Turns Out the “Boy Who Came Back From Heaven” Was in Ohio the Whole Time

A glorious place where plaintiff hasn't been yet

If you’re one of the approximately one million people who bought a copy of “The Boy Who Came Back From Heaven: A Remarkable Account of Miracles, Angels, and Life Beyond this World—a True Story,” I have bad news for you.

The 2010 best-seller was written by Kevin Malarkey, a name about which you must write your own jokes, and purported to relate the experiences of his six-year-old son Alex following a car accident in Ohio in 2004. The younger Malarkey was seriously injured and spent two months in a coma. When he woke up, he told his father that he believed he had “gone to Heaven, communicated with God the Father, Jesus, angels, and the devil, and then returned” to tell his story. By 2013, the book had reportedly sold one million copies.

The quote above is from a complaint filed by Alex Malarkey on April 9, in which he reiterates what he’s been saying for a couple of years now: that none of this actually happened. (I guess there’s no point then in asking for clarification on what the devil was doing in Heaven when Alex was there. Does he still visit from time to time?)1 The publisher has apparently withdrawn the book from the market, or at least isn’t printing any more copies, but there is still the matter of the several million dollars it generated back when people believed it was a True Story. Alex would like to have some of that money.

========================

DIRECTIONS:
A) Does the article about the lawsuit over the heaven book agree with each statement? For each, answer yes or no and quote the words from the article that decide it. (i) The book came out in 2010. (ii) Alex spent two months in a coma after the accident. (iii) The publisher is still printing copies of the book.
B) Can you take the article about the lawsuit over the heaven book further, starting right after its last sentence?
The material after this point stands apart from the article about the lawsuit over the heaven book.

Dataset entries:
========================

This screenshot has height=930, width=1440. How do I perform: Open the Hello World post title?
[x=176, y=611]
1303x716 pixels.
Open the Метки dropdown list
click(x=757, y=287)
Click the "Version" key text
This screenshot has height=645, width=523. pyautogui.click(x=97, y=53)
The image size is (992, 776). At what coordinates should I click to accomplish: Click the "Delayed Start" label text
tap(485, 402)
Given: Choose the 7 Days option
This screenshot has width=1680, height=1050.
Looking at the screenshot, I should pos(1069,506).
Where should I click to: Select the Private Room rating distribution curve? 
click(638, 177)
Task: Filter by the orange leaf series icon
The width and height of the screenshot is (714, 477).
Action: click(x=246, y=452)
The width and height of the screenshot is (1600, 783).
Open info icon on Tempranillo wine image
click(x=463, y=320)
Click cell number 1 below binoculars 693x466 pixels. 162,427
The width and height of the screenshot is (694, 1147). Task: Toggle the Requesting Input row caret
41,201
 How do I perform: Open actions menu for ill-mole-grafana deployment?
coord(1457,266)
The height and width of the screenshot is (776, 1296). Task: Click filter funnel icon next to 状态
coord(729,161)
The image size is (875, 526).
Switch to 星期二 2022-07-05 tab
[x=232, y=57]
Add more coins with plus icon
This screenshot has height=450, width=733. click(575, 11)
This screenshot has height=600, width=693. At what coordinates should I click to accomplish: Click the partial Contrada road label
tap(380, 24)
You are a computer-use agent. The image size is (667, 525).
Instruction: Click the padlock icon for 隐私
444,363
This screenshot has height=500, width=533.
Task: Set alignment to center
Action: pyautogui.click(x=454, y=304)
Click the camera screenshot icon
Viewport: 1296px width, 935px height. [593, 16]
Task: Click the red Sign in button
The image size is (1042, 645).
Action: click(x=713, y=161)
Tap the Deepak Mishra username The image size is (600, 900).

========================

ANSWERS FOR EACH ITEM:
A)
(i) Yes: "The 2010 best-seller"
(ii) Yes: "spent two months in a coma"
(iii) No: "The publisher has apparently withdrawn the book from the market, or at least isn’t printing any more copies"

B)
He likely needs the money, given his continuing medical problems, and since he was only 12 when the book was published, he can hardly be responsible for that part of the scheme. In his lawsuit, filed last week in DuPage County, Illinois, the younger Malarkey accuses the publishing company of violating the state’s Right of Publicity Act, Deceptive Trade Practices Act, and several common-law publicity and privacy claims. Kevin Malarkey isn’t a party, for reasons the complaint does not explain.

Not only does the complaint allege that the story related in the book is not true, it alleges that no reasonable person could have believed it was. “Given the nature of the Book, … claiming that Alex had communicated with and interacted with God the Father, Jesus, angels, and the devil, any reasonable person would have realized that it was highly unlikely that the content of the Book was true.”

One million copies.


1 Update: Yes, or at least he used to. See Job 1:6–7 (“Now there was a day when the sons of God came to present themselves before the Lord, and Satan came also among themAnd the Lord said unto Satan, Whence comest thou? Then Satan answered the Lord, and said, From going to and fro in the earth….”; emphasis added).